I Vitelloni is a transitory film, standing at the end of the first chapter of Fellini’s filmmaking career and the subsequent brilliant explosion of ideas and art. Visually, you won’t see many of the signatures associated with the better films in his filmography, but what we get is the start of cracking open his character’s psyches and going deeper with them. The story is episodic and less concerned with an overarching plot; instead, Fellini is centrally concerned with characters. 

Thematically, I Vitelloni explores the same ideas we’ll see in later films. Fellini is interested in the dynamics between men and women and the expectations of society for each. What comes to the surface are the frequent infidelities men commit, how they are allowed to live as children long after what should be acceptable, and the complex relationship humans have with nostalgia. Fellini constantly goes back to his childhood, attempting to perform an inquest, searching for some great truth he felt he understood during those years but lost along the way. This film is about men being made to grow up and trying to hold onto something connected to that childlike joy; they hurt many people along the way.

In America, we saw this Rat Pack-like configuration of men turned into a glorification of masculinity, starting with Sinatra and his crew but continuing into the modern-day with film franchises like The Hangover. In American film, this configuration is not viewed so critically but instead praised as “party animals.” I don’t think Fellini would agree with this idea, though he doesn’t write them off as rotten to the core. Growing up in the modern world is increasingly more complex; this story could easily be remade with the same sensitivity and care about contemporary men. But, unlike in his other films, there isn’t a strong sense of hope at the end, just uncertainty.

The only character who comes close to having some sense of morality is Moraldo, the younger brother of Sandra and one of the five central men. He’s deeply conflicted when finding out his sister is pregnant by his friend. Moraldo doesn’t respond in a burst of violence; he mostly seems confused and unsure how to navigate all of this. That is contrasted by his parents, who proclaim that Sandra and Fausto are moving in with them as soon as they are married to ensure the baby is born healthy. Fausto’s father lives in a constant state of shame over his slacker son and puts up no fight at this suggestion. In fact, the old man will end up beating the hell out of his adult son when the infidelity becomes too much.
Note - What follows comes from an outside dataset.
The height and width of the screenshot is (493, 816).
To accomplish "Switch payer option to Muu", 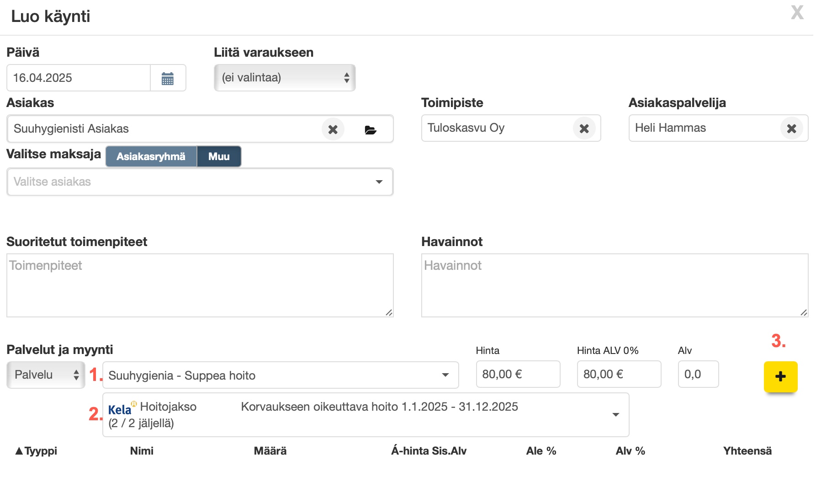I will [219, 156].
The most crucial relationship in the picture is not between any of the men or with their partners; it’s between Moraldo and Guido, a station boy whom he befriends. The two have known each other for a while, but Moraldo finds himself more and more concerned with Guido and making sure the kid is okay. Guido still has a child’s view of life, easily content and simply happy to exist, something Moraldo intensely envies. Guido is at heart a Fool character, in the sense that he’s the figure in the movie untouched by the stresses & anxieties of life, yet not a destructive cad like Fausto. Guido’s joy is based on innocence, a theme we’ll see throughout Fellini’s work. This moment at the train station would become a keystone to the director’s films, his philosophy that as a filmmaker, his job was to bring characters to the station. The story he tells is about how they get there and not be concerned about where they go from there. In most narrative writing, endings are seen as characters arriving at a moment of revelation; Fellini chose the opposite. Endings are the moment of departure, characters continue living on in our imaginations, but the end of a story is when we must say goodbye. You see this theme continuing in some of the best films & television of today, The Sopranos comes to mind, a series finale that didn’t serve to provide Tony with a sense of revelation, but it was where the audience and the characters went their separate ways. People are complex, and the endings are even more so.